> **Извлечённый текст**:
....
Страница 19 из 84
Нас двадцать миллионов: встанем как один человек, и силы нашей никто не одолеет! Будет у нас свобода, какой еще не видали на земле; дойдем до такого устройства общества, где каждый будет пользоваться доходами с земель по мере заслуг и способностей. Ни о каких привилегиях, под какой бы то ни было формой, не будет и помину. Напротив, каждый поляк найдет обеспечение для себя, жены и детей; каждый, страдающий каким-либо недугом, душевным или телесным, будет призрен, не слыша ни малейшего укора с чьей-либо стороны. А земля, состоящая только в условном владении крестьян, сделается их безусловной собственностью; всякий чинш, панщина и тому подобное уничтожаются; а служба народному делу с оружием в руках будет награждена землей из народных имуществ.
....
> **Содержимое набора данных**:
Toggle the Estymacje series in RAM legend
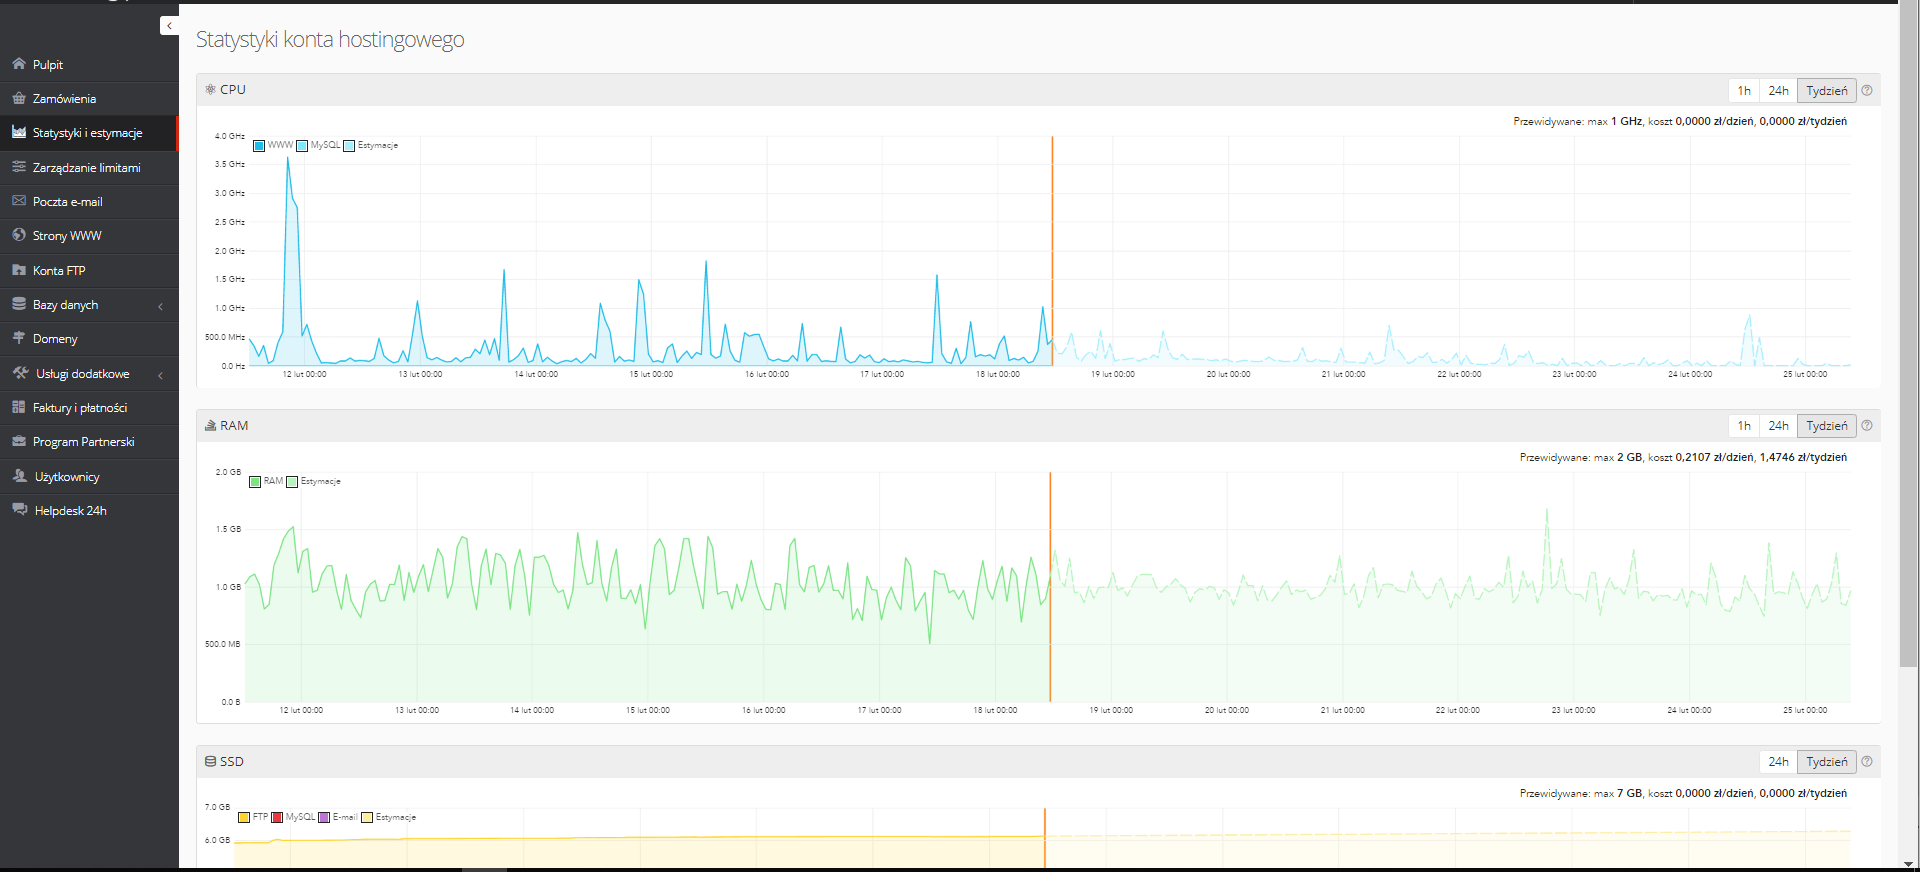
....
> **Что нужно сделать**:
Перепечатайте целиком приведённый выше текст воззвания к полякам, не меняя в нём ни слова, ни знака.

> **Решение ниже**:
Страница 19 из 84
Нас двадцать миллионов: встанем как один человек, и силы нашей никто не одолеет! Будет у нас свобода, какой еще не видали на земле; дойдем до такого устройства общества, где каждый будет пользоваться доходами с земель по мере заслуг и способностей. Ни о каких привилегиях, под какой бы то ни было формой, не будет и помину. Напротив, каждый поляк найдет обеспечение для себя, жены и детей; каждый, страдающий каким-либо недугом, душевным или телесным, будет призрен, не слыша ни малейшего укора с чьей-либо стороны. А земля, состоящая только в условном владении крестьян, сделается их безусловной собственностью; всякий чинш, панщина и тому подобное уничтожаются; а служба народному делу с оружием в руках будет награждена землей из народных имуществ.